▸ **TEXTO FORNECIDO**:
12) A compensação por extinção do posto de trabalho, e outros direitos, no montante de 124.746,05 euros, foram considerados créditos da Autora sobre a Massa Insolvente, não lhe sendo oponível o Plano de Insolvência, pelo que Autora poderia exigir todo o crédito à R.

13) Desta forma, a R, E.P.M.E.- Empresa Portuguesa de Montagens Eléctricas, SA é que deveria ter sido condenada nos montantes que a sentença consagrou, porém considerando-se os créditos da Autora sobre a insolvência e não da Massa Insolvente, devendo os mesmos ser pagos de acordo com o Plano de Insolvência e nos seus precisos termos;

14) Deverá, pois, o douto Acórdão ser alterado, considerando-se que os créditos da Autora são sobre a insolvência e não da Massa Insolvente, já que esta nunca foi demandada e aplicando-se o Plano de Insolvência;

15) Porém e caso assim não se entenda sempre se dirá:

O douto Acórdão considerou como dívidas da Massa Insolvente, os créditos reclamados pela A., nomeadamente o montante relativo a compensação por antiguidade;

16) Embora considerando lícito o despedimento promovido pelo Administrador de insolvência, considerou os créditos reclamados, incluindo a compensação por antiguidade, enquadrou-os na alínea c) do art°. 51° do CIRE.

▸ **EXTRATO DOS DADOS**:

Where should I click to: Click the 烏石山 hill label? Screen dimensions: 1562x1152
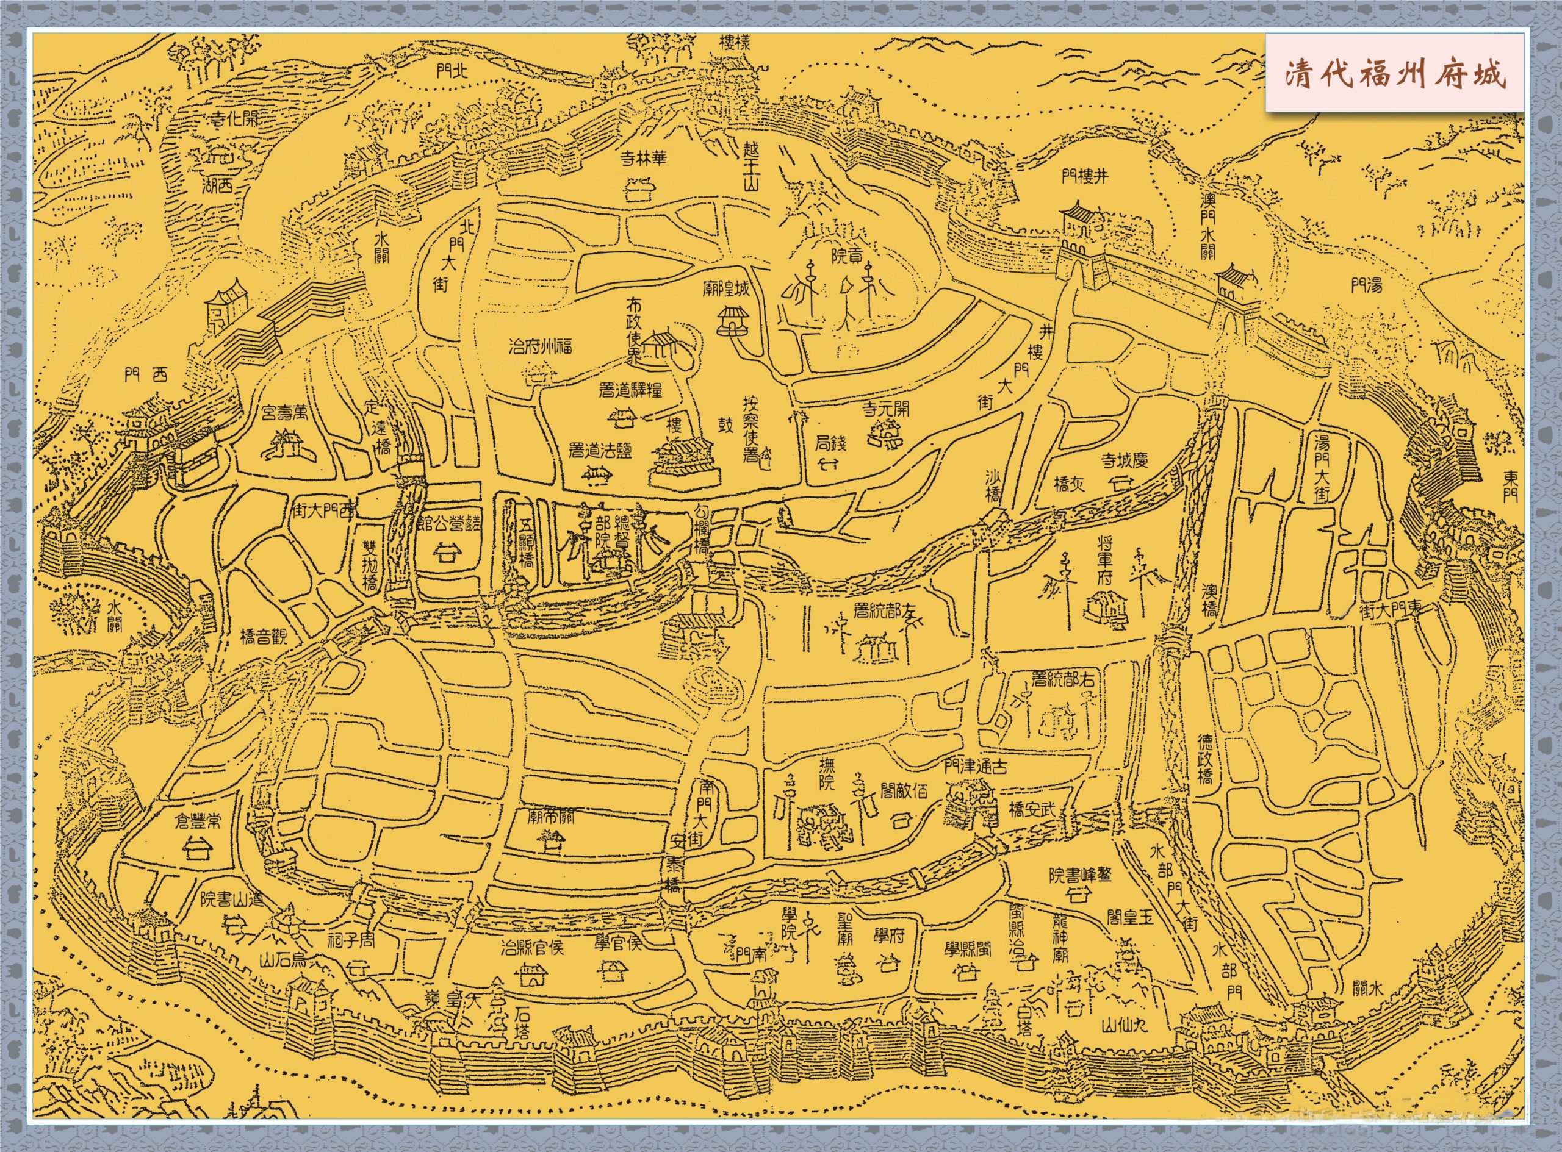pyautogui.click(x=283, y=960)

▸ **AS TAREFAS**:
a) No texto sobre os créditos da Autora na insolvência, qual é o montante da compensação por extinção do posto de trabalho e outros direitos?
b) Reescreva o trecho do texto sobre os créditos da Autora na insolvência que vai de "15) Porém e" até "51° do CIRE.", inclusive, trocando "compensação por antiguidade" por "indemnização por antiguidade".
c) Dê continuidade ao texto sobre os créditos da Autora na insolvência a partir do ponto em que ele termina.
Os dados constituem material à parte, sem ligação com o texto.

▸ **CONJUNTO DE RESPOSTAS**:
a) 124.746,05 euros.

b)
15) Porém e caso assim não se entenda sempre se dirá:

O douto Acórdão considerou como dívidas da Massa Insolvente, os créditos reclamados pela A., nomeadamente o montante relativo a indemnização por antiguidade;

16) Embora considerando lícito o despedimento promovido pelo Administrador de insolvência, considerou os créditos reclamados, incluindo a indemnização por antiguidade, enquadrou-os na alínea c) do art°. 51° do CIRE.

c)
17) Esta alínea refere que são dívidas da massa insolvente "as dívidas emergentes dos actos de administração, liquidação e partilha da massa insolvente".

18) A recorrente não concorda com o expresso no douto Acórdão, por errada interpretação das normas atinentes ao caso;

19) De facto, a declaração judicial de insolvência, não extingue os contratos de trabalho, devendo o Administrador de Insolvência de continuar a satisfazer integralmente as obrigações para com os trabalhadores enquanto o estabelecimento não for definitivamente encerrado - (art°. 347° do Código de Trabalho, aplicável por força do art°. 277°, do CIRE.

20) As obrigações para com os trabalhadores serão sempre os salários do trabalho prestado pelos trabalhadores, após a declaração de insolvência.

21) Os montantes decorrentes da indemnização/compensação da antiguidade do trabalhador são sempre dívidas da insolvente e não da massa insolvente.

22) Nem poderia ser de outra forma, porque se os contratos de trabalho não cessam com a declaração judicial de insolvência, sempre o Administrador de Insolvência, terá que os resolver, ou porque entende que na pendência do processo de insolvência estarão "a mais", ou porque eventualmente os credores decretam a liquidação e/ou encerramento da actividade.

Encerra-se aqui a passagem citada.